By using uranium-lead radiometric dating—a technique used to date materials such as rocks—of the mineral zircon in granite Miranda, Schwartz and their colleaagues found proof that a single, “flat-slab” collision could not be responsible for birth of the Rocky Mountains. Photo by Davel5957, iStock/

Miranda said the travel restrictions during the COVID-19 pandemic provided a perfect opportunity for the Southern California researchers to scour the local mountains, particularly the San Gabriels, for evidence of the ancient collision.

“It was like trying to put a puzzle together from a giant box that included pieces from dozens of other puzzles, but we were able to do it,” Miranda said.

Using uranium-lead radiometric dating—a technique used to date materials such as rocks—of the mineral zircon in granite the researchers found proof that a single, “flat-slab” collision could not be responsible for birth of the Rocky Mountains.
Instead, the researchers propose that the Rocky Mountains were formed during a two-stage event, two separate collisions taking place nearly 20 million years apart. The first took place about 90 million years ago further north along California’s coast and caused the northern portion of what we now call the Rocky Mountains to be created. The second collision took place about 70 million years later along Southern California’s coast, which extended the Rocky Mountains south.

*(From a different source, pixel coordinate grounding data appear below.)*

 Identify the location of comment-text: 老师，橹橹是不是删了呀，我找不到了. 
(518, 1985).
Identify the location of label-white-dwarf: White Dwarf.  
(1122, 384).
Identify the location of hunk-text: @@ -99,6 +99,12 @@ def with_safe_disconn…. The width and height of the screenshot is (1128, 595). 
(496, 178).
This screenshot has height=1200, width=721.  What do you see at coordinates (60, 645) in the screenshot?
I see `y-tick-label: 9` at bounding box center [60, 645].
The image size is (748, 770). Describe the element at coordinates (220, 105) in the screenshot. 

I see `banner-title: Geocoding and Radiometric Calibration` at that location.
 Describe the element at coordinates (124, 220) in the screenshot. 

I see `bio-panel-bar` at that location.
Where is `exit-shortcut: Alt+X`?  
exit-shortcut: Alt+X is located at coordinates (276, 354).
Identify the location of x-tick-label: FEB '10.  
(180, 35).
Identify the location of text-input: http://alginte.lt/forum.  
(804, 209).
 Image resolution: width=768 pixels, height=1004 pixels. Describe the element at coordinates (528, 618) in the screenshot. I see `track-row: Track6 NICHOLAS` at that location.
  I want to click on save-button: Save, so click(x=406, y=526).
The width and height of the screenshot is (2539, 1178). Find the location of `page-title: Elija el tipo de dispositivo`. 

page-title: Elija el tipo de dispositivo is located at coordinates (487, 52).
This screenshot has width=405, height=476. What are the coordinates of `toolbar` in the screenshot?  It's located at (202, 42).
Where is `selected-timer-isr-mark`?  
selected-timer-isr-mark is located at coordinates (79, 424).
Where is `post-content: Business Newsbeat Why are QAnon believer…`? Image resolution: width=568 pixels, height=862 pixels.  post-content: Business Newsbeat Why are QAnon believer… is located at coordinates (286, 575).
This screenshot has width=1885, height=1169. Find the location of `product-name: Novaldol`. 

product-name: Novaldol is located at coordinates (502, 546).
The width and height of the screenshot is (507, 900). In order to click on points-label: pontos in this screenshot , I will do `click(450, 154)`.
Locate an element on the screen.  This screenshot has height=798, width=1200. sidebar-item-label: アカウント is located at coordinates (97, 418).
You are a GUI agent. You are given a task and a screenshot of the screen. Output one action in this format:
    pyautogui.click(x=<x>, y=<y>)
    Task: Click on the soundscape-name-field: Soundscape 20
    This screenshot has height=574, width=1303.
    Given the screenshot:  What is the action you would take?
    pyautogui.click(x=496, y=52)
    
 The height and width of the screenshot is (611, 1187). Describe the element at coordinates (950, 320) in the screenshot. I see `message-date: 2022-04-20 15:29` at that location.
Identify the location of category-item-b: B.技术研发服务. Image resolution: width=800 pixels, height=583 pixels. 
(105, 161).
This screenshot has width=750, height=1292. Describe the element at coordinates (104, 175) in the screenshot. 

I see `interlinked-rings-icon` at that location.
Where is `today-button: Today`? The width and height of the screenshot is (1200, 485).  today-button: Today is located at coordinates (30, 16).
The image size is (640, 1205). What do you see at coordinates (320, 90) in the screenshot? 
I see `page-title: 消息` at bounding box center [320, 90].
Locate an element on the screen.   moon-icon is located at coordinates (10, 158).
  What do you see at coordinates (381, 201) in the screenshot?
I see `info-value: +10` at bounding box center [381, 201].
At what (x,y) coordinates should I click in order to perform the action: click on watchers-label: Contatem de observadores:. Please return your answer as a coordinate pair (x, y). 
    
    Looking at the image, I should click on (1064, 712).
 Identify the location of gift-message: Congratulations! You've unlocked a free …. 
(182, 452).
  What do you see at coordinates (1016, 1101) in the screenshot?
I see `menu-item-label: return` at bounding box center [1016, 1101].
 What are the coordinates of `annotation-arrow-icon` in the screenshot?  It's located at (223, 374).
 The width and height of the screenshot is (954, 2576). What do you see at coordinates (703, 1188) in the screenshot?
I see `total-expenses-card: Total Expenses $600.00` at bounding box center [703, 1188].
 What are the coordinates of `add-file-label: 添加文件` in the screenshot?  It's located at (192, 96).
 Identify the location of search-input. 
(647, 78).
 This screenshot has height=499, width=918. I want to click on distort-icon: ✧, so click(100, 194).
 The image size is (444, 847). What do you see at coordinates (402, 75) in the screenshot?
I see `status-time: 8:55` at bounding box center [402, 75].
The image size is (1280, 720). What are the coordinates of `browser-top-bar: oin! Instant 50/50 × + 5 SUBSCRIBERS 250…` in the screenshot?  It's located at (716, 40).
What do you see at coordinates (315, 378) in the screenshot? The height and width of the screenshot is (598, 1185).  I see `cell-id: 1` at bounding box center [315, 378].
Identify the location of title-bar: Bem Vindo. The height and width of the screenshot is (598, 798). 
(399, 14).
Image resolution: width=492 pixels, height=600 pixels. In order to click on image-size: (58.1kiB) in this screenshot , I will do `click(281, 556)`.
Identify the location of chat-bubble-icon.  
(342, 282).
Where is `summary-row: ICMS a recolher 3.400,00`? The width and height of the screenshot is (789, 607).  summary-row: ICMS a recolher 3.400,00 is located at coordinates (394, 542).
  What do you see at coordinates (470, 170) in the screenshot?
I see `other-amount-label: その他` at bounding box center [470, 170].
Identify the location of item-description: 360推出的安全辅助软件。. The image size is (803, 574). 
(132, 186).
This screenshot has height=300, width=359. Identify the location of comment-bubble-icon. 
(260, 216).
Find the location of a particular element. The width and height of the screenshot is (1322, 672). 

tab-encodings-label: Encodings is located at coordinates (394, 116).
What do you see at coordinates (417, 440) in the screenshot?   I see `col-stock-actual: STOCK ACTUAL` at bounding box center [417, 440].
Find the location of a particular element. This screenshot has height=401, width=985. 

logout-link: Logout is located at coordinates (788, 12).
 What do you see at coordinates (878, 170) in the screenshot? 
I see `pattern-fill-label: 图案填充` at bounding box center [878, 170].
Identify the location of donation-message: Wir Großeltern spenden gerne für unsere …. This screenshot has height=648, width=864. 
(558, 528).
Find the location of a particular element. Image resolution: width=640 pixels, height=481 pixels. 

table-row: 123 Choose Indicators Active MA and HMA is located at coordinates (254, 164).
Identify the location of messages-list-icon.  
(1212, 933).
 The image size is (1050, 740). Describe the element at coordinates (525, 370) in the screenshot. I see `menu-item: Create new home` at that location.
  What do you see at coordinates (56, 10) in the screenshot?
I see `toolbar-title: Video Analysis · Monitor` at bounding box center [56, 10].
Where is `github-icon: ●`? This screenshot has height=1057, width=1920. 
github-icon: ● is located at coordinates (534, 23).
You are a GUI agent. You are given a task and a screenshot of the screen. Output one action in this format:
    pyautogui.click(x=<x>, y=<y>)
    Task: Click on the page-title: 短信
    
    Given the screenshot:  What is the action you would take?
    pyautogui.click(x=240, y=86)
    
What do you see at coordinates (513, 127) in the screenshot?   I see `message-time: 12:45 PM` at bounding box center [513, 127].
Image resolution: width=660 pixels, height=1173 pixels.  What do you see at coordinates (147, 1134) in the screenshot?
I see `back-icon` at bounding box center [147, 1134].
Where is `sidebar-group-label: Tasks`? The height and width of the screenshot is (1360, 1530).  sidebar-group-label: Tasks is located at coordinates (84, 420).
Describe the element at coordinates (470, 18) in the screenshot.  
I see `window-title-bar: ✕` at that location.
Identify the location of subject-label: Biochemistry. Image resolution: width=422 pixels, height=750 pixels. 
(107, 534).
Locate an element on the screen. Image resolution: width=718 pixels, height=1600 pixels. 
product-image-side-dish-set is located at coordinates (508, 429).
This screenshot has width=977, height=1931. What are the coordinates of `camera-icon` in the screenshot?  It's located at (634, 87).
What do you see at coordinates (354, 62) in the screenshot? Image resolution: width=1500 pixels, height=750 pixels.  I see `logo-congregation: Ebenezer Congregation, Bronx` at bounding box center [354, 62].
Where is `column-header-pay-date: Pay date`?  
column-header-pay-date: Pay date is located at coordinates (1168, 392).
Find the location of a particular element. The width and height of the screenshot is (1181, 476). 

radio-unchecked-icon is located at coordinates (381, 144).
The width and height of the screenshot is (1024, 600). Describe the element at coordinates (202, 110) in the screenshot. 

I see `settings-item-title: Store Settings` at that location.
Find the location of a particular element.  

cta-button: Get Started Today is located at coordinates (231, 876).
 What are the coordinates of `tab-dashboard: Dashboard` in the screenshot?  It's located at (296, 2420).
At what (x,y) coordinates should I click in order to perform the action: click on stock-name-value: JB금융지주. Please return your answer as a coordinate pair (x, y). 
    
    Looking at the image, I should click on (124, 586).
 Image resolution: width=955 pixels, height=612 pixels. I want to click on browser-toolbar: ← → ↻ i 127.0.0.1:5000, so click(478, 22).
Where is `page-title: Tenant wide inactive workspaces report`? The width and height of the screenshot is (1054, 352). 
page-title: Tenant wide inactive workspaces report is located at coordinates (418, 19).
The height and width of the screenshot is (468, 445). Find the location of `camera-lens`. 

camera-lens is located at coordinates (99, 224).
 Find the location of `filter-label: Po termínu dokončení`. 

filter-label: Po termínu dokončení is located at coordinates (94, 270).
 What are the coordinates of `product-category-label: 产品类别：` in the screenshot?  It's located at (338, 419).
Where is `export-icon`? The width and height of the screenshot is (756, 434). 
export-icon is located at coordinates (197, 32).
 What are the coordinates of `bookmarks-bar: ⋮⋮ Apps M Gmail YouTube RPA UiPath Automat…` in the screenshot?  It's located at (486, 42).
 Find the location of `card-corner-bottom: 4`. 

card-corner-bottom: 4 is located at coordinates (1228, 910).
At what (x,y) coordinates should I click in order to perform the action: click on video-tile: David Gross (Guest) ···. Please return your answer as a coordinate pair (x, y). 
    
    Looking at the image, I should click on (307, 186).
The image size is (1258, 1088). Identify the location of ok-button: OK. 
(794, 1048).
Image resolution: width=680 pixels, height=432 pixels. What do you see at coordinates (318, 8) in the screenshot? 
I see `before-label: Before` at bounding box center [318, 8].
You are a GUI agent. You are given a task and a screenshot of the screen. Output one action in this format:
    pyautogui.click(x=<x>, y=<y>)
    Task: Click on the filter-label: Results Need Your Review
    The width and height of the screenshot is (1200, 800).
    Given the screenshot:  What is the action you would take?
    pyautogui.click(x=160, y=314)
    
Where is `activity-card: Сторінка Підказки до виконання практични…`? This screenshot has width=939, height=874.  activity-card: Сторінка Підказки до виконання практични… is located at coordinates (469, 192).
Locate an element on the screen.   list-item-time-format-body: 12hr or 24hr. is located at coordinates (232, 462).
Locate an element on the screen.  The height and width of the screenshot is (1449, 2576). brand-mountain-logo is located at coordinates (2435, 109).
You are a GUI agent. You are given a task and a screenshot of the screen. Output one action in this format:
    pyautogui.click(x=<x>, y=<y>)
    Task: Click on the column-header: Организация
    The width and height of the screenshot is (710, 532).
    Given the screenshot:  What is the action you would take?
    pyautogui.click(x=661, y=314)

“Our new data answers key questions about the time and location of the Rocky Mountains and provide the missing pieces of the puzzle because they show that multiple driving mechanisms are required to explain the Laramide orogeny (the time period of mountain building in western North America),” Schwartz said.

When the researchers realized what they found, Miranda admitted to some “squealing” in the laboratory.

“Scientists can spend their entire careers working on research, but very few get the opportunity to change the conversation about such an important subject in their field,” she said.

Schwartz agreed.

“In a way, our study represents a paradigm shift,” he said. “It redefines the growth of the Rocky Mountains.”